# PRCA's Covenant and Trinity: Simply Trinity or Social Trinity?



## Wyres (Oct 18, 2021)

Hello there, I am new to the Puritan Board, and hope y'all bear with me.

I am reading the book Simply Trinity - The Unmanipulated Father, Son, and Spirit by Matthew Barrett. It is a very engaging book. Even though I have yet to finish reading, I picked up something from his book about Social Trinity. I could not help but to relate it to the PRCA's system of their definition of Covenant and the way they view the Trinity. It seems to me, the PRCA's covenant and trinitarian views is somewhat quasi-Social Trinity, or perhaps even a variant of Social Trinity. I heard that David Engelsma tried to differentiate their views from the Social Trinity. However I am not very convinced but I can't put my finger to it. Can someone help me out on this? Thank you.


----------



## RamistThomist (Oct 18, 2021)

Wyres said:


> Hello there, I am new to the Puritan Board, and hope y'all bear with me.
> 
> I am reading the book Simply Trinity - The Unmanipulated Father, Son, and Spirit by Matthew Barrett. It is a very engaging book. Even though I have yet to finish reading, I picked up something from his book about Social Trinity. I could not help but to relate it to the PRCA's system of their definition of Covenant and the way they view the Trinity. It seems to me, the PRCA's covenant and trinitarian views is somewhat quasi-Social Trinity, or perhaps even a variant of Social Trinity. I heard that David Engelsma tried to differentiate their views from the Social Trinity. However I am not very convinced but I can't put my finger to it. Can someone help me out on this? Thank you.



There are some similarities but I don't think they are the same. Social Trinitarians define person as a center of self-consciousness and see the Trinity as something like three individual beings in the Godhead. The PRC guys don't do that.

Reactions: Like 1


----------



## Jerusalem Blade (Oct 19, 2021)

Jacob, I have corresponded with Prof Engelsma in the past; if his email remains the same, what question might I ask him to get clarity on his view vis-à-vis social trinitarianism and classic trinitarianism?

Ming, apart from in his book, _Trinity and Covenant_, have you seen DJE distance himself from ST elsewhere?

Reactions: Informative 1


----------



## RamistThomist (Oct 19, 2021)

Jerusalem Blade said:


> Jacob, I have corresponded with Prof Engelsma in the past; if his email remains the same, what question might I ask him to get clarity on his view vis-à-vis social trinitarianism and classic trinitarianism?
> 
> Ming, apart from in his book, _Trinity and Covenant_, have you seen DJE distance himself from ST elsewhere?
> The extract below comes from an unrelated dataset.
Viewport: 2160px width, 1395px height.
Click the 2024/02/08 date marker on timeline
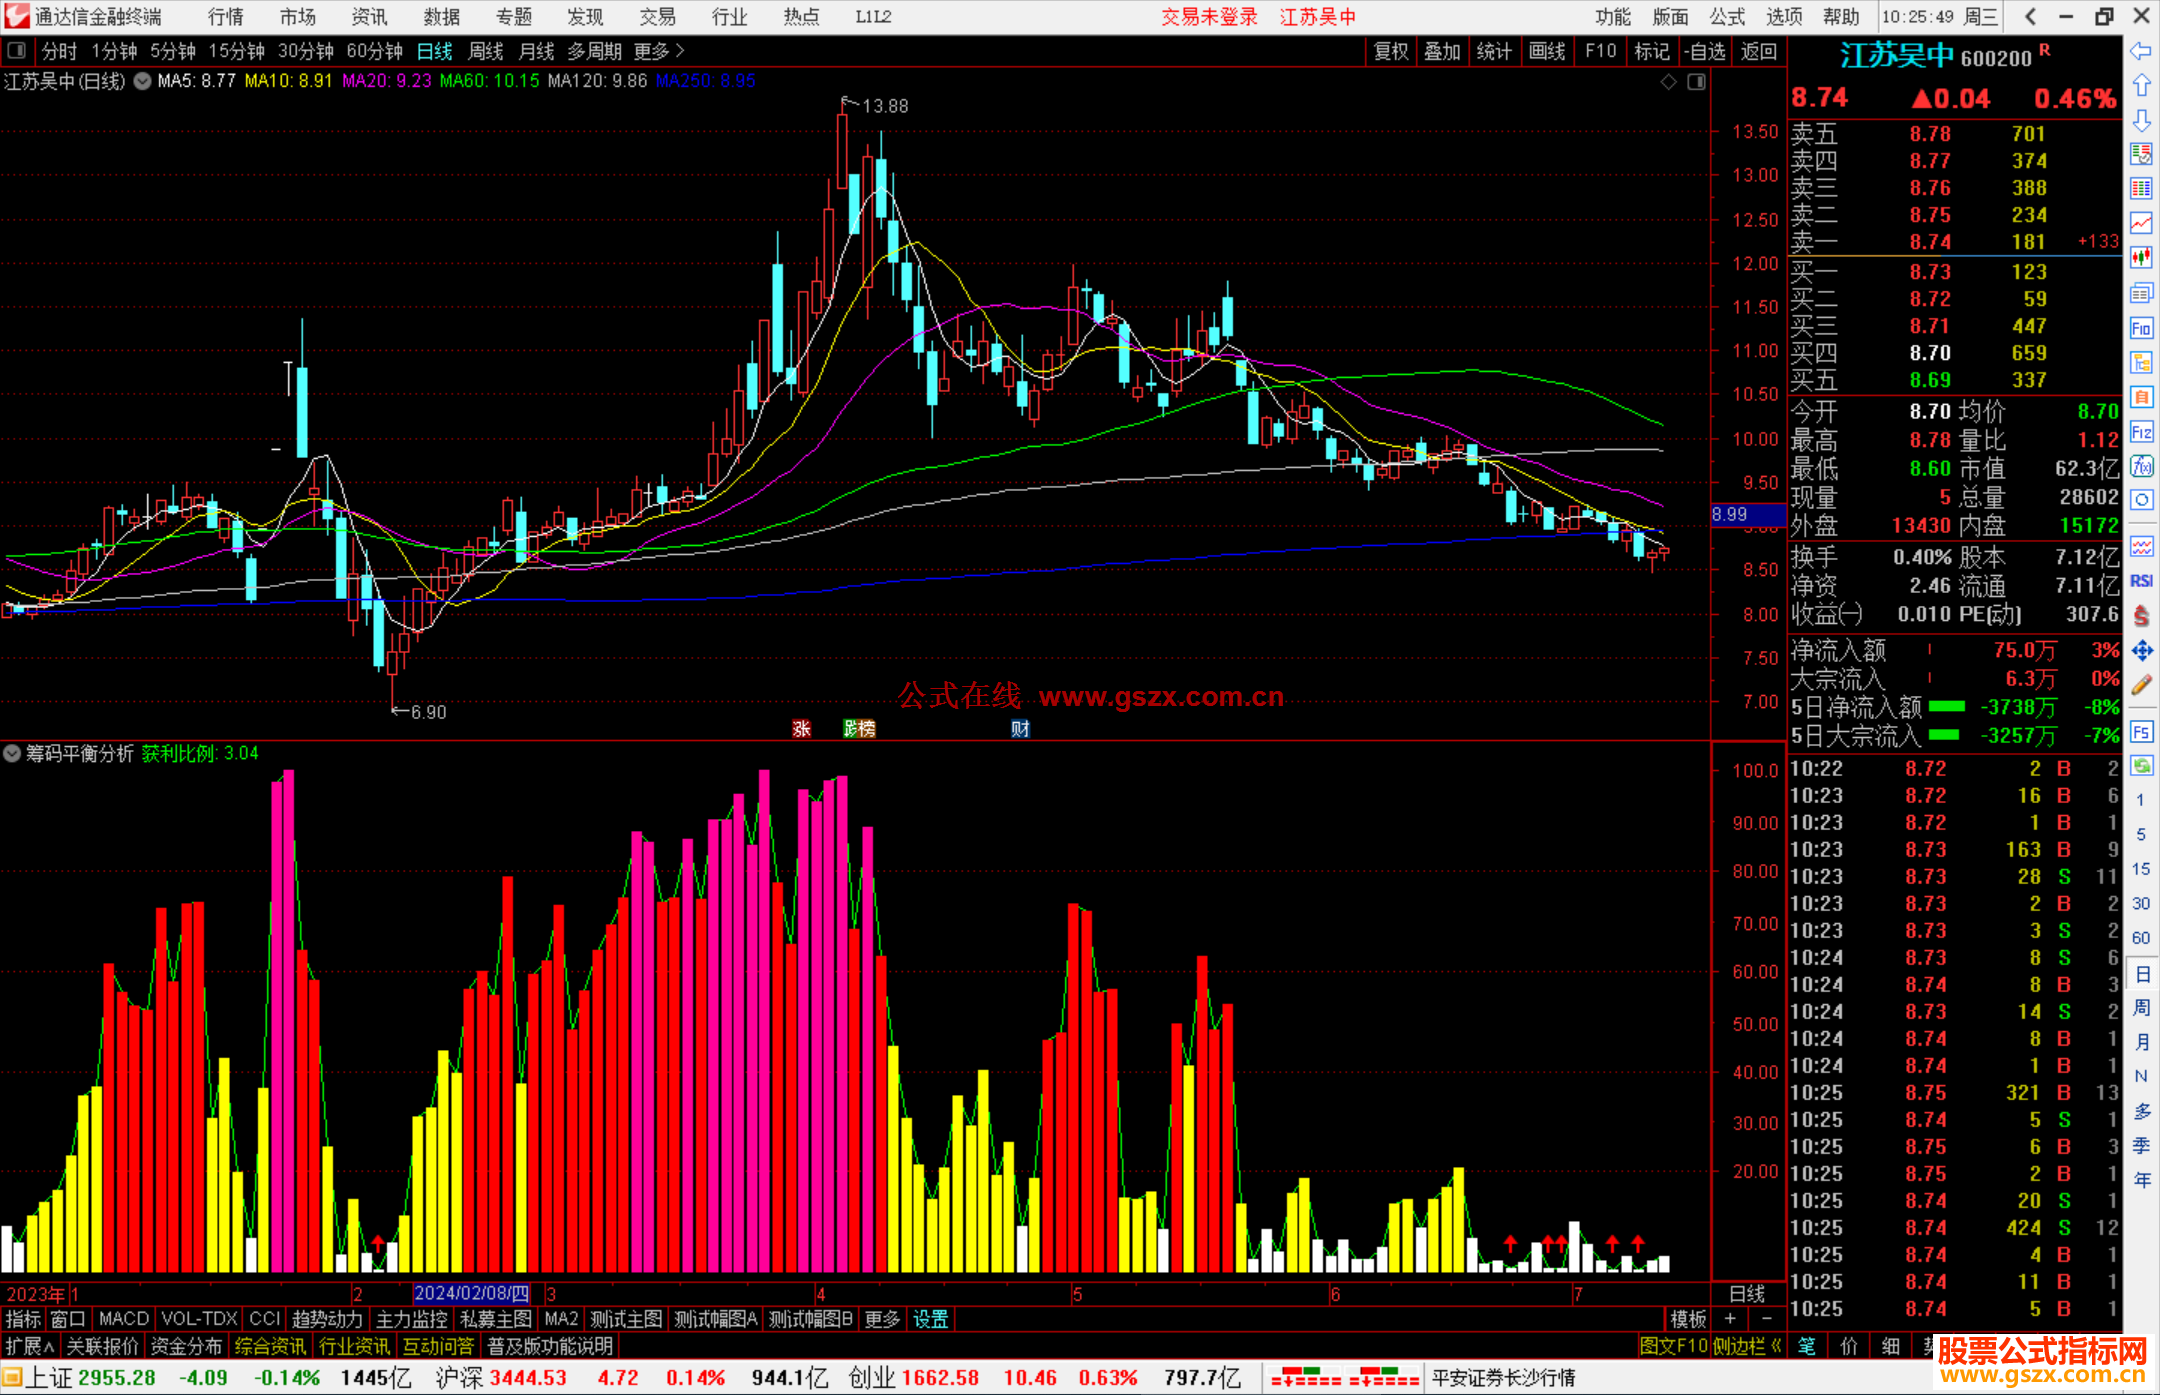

I don't think he is a social Trinitarian. I would ask him if he thinks the persons of the TRinity are covenantally related to each other aside from the pactum salutis.


----------



## Wyres (Oct 19, 2021)

Jerusalem Blade said:


> Jacob, I have corresponded with Prof Engelsma in the past; if his email remains the same, what question might I ask him to get clarity on his view vis-à-vis social trinitarianism and classic trinitarianism?
> 
> Ming, apart from in his book, _Trinity and Covenant_, have you seen DJE distance himself from ST elsewhere?



The PRCA believes the covenant is ontological rather than soteric, and substituted covenant in Trinity in the place of covenant with Christ as the second Adam. They believes God’s covenant is the relationship between the three persons of the Holy Trinity: the Father, the Son, and the Holy Spirit. The covenant is, said to be a relationship or bond of fellowship and friendship. It is from the start, the bond that makes the three persons of the Trinity one God. I believe Ronald Hanko describe it as such in his book "Doctrine According to Godliness", and the PRCA preach it, i.e. the definition of the covenant is purely to be a relationship or bond of fellowship and friendship. Engelsma's book Trinity and Covenant "conceives the life of God in himself as fundamentally family fellowship. The fellowship of the Father and the Son in the Holy Spirit determines the nature of God’s works in the creating and redeeming humanity. "

I quote a friend here: "what is made the foundation for the unity in the Godhead. Is it the relationship (covenant) of love, or is it the oneness of essence. Hanko in his book Doctrines According to Godliness appears to make it the covenant. This is very hard to separate from tritheism. All others who I have talked to here (current PRCA Seminary) about it reject that as the basis for unity, correctly maintaining that it is the oneness of essence that is the unity. With the relational unity being a consequence of that." So, if I understand the PRCA correctly, they still believe the covenant is opera ad intra, and not opera ad extra. 

It's like they just replaces the word "community", "society" with the word "covenant". Not sure if you know what I am trying to say?

Reactions: Like 2


----------